Ai sensi dell’art. 616 c.p.p., con il provvedimento che dichiara inammissibile il ricorso, la parte privata che lo ha proposto è condannata al pagamento delle spese del procedimento ed inoltre al pagamento a favore della Cassa delle ammende di una equa e congrua somma.
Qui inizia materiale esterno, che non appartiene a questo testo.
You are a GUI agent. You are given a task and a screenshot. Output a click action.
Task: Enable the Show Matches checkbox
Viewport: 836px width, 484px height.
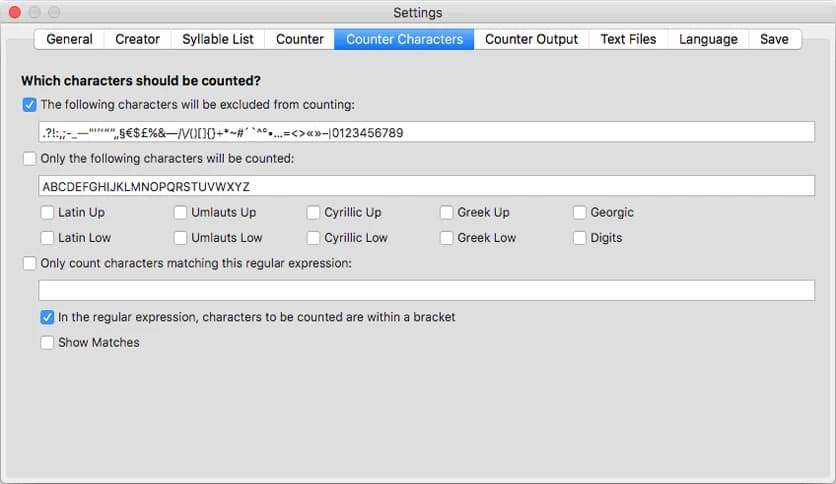pyautogui.click(x=47, y=342)
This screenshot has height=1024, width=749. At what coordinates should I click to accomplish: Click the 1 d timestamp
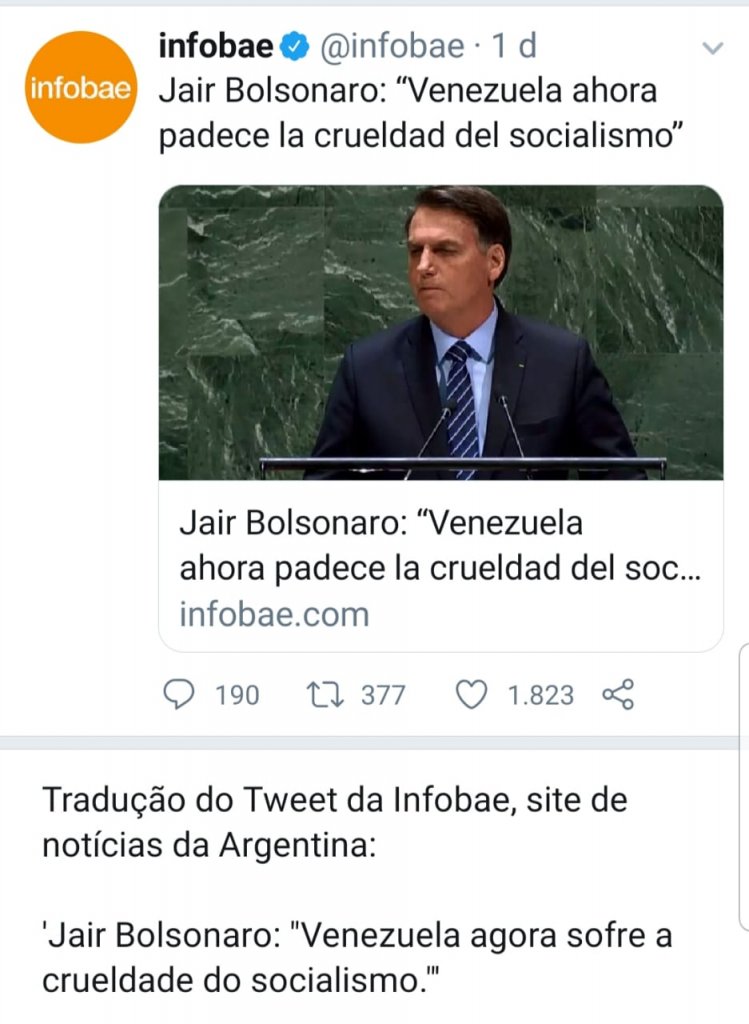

Sul tema torna ad esprimersi la Corte di Cassazione con sentenza n. 2016/20, depositata il 20 gennaio. Il caso. Il Tribunale di Lucca applicava all’imputato la pena di due anni e tre mesi di reclusione e 2000 euro di multa in relazione al reato di cui all’art. 73, comma 5, d.P.R. n. 309/1990. Avverso tale decisione l’imputato ricorre in Cassazione lamentando violazione dell’art. 99 c.p., determinante l’illegalità della pena. Infatti, dopo che era stato precedentemente condannato, nel 2016, alla pena di 1 anno di reclusione e 3000 euro di multa in relazione allo stesso reato, lamentava illegalità dell’aumento della pena applicatogli per effetto della recidiva specifica. Il Procuratore Generale presso questa Corte ha concluso per l’annullamento senza rinvio del provvedimento impugnato, vista l’illegalità della pena applicata all’imputato. Pagamento della sanzione pecuniaria. Il ricorso è inammissibile ex art. 591, comma 1, lett. d , c.p.p., vista l’intervenuta rinuncia al ricorso da parte del ricorrente personalmente, con atto sottoscritto, dallo stesso proveniente e depositato in cancelleria prima dell’udienza camerale. Alla dichiarazione di inammissibilità del ricorso segue la condanna del ricorrente al pagamento delle spese processuali ed al versamento di una equa e congrua somma a favore della Cassa delle ammende. A tal proposito, il Supremo Collegio dà continuità all’orientamento espresso già in precedenza dagli stessi giudici, non condividendo l’altro, secondo cui, qualora il ricorso per cassazione sia dichiarato inammissibile per le ragioni indicate nell’art. 591 c.p.p., non si applicherebbe la sanzione pecuniaria prevista dall’art. 616 c.p.p., poiché tale previsione riguarda solo i casi in cui l’inammissibilità sia dichiarata ai sensi dell’art. 606, comma 3, c.p.p Invero, tale orientamento appare in contrato con la lettera dell’art. 616 c.p.p. il quale, non distingue affatto tra le varie possibili cause di inammissibilità. Del resto, vista la peculiarità del mezzo di impugnazione, non è illogico che anche le ordinarie cause di inammissibilità, di cui all’art. 591 c.p.p., diano luogo ad una sanzione che non trova invece applicazione quando esse riguardano un’impugnazione di diverso tipo.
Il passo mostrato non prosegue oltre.